- Work request -
Check each line of the data, and copy those where "bookmark" appears.

- Study material -
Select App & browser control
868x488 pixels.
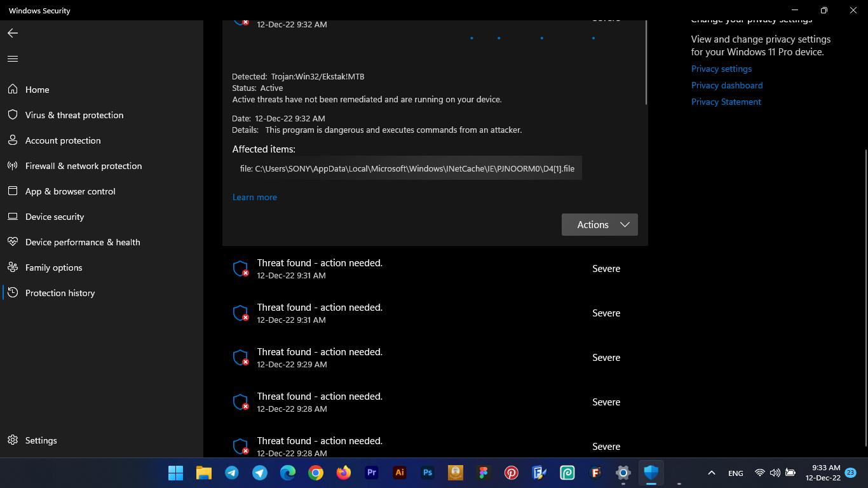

* * *

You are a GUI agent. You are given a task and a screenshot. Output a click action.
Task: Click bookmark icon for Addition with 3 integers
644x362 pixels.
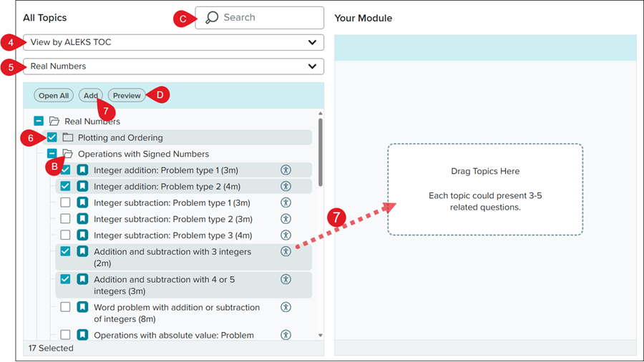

* * *

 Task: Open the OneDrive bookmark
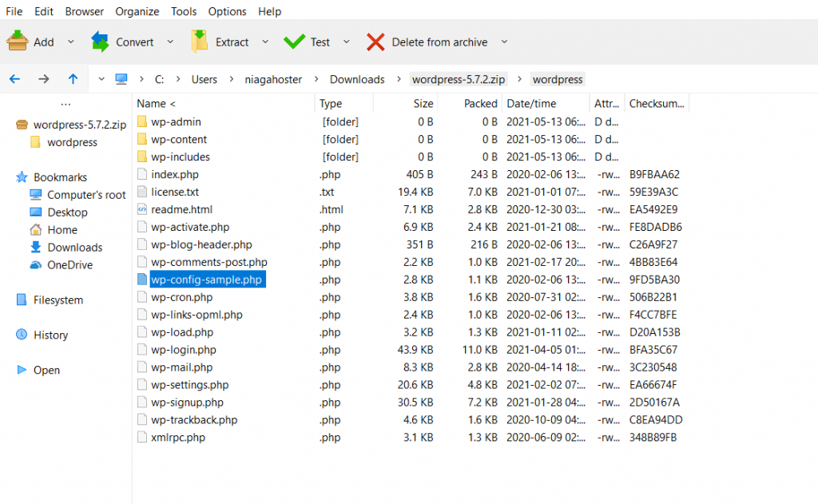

- Reply to the exercise -
Task: Click bookmark icon for Addition with 3 integers
 Task: Open the OneDrive bookmark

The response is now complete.